У отца уже были сформированы новые взгляды на движение за независимость, созрела у него и новая решимость в борьбе. Во время Первомартовского движения, до и после этого события, — это стало мне известно после, — мой отец базировался в северном приграничном районе страны и в Южной Маньчжурии, внимательно следил за ходом развития событий в стране и за ее пределами, неустанно искал путь национального освобождения. Он глубоко интересовался также процессом изменения социально-классовых отношений в Корее.

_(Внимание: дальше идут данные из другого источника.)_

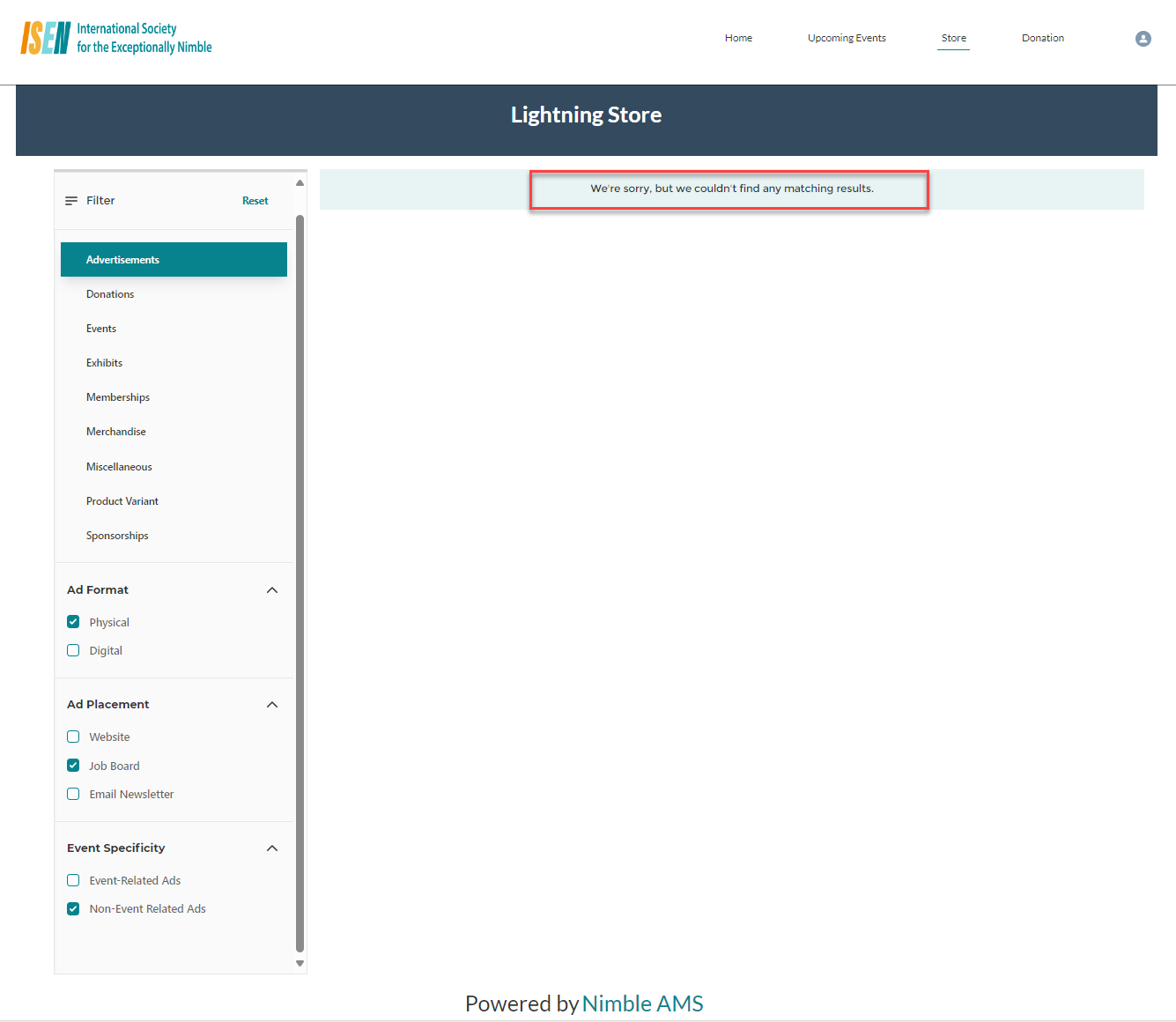Open the Upcoming Events menu
Image resolution: width=1176 pixels, height=1022 pixels.
coord(846,38)
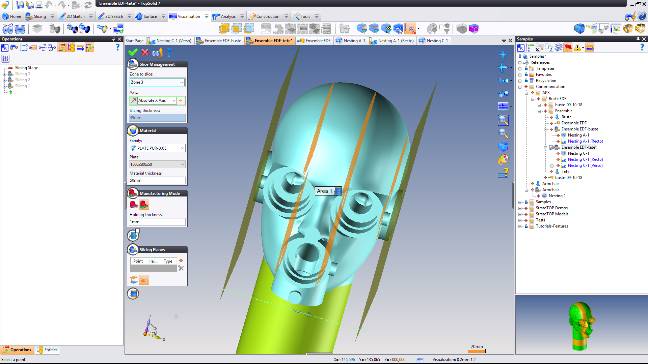Select the zoom window magnifier icon
Viewport: 648px width, 364px height.
pos(503,120)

Как учит урок Первомартовского движения, ни демонстрации, ни крики «Ура!» не заставят агрессоров уйти. И боевыми действиями Армии независимости тоже нельзя вернуть потерянную Родину. Вся родная земля покрыта сетями японских тюрем и лесами штыков, значит, во всех уголках страны надо поднять общенациональные силы на борьбу с агрессорами. Для этого и мы должны совершить народную революцию, как в России. Пусть народ с оружием в руках поднимается на битву с противником. Только так народ должен и может вернуть себе отнятую у него врагом Родину и построить новый мир, свободный от эксплуатации и гнета.
Таков был вывод, к которому пришел мой отец в долгих своих размышлениях о путях корейской революции. И вот что стало курсом на проведение нашей пролетарской революции.
Движение за независимость оставляло за собой только одни бесчисленные следы крови, оно не вышло из состояния застоя. Таким способом дело с места не сдвинешь. Вот в чем отец твердо убедился и так же твердо выступил за народную революцию.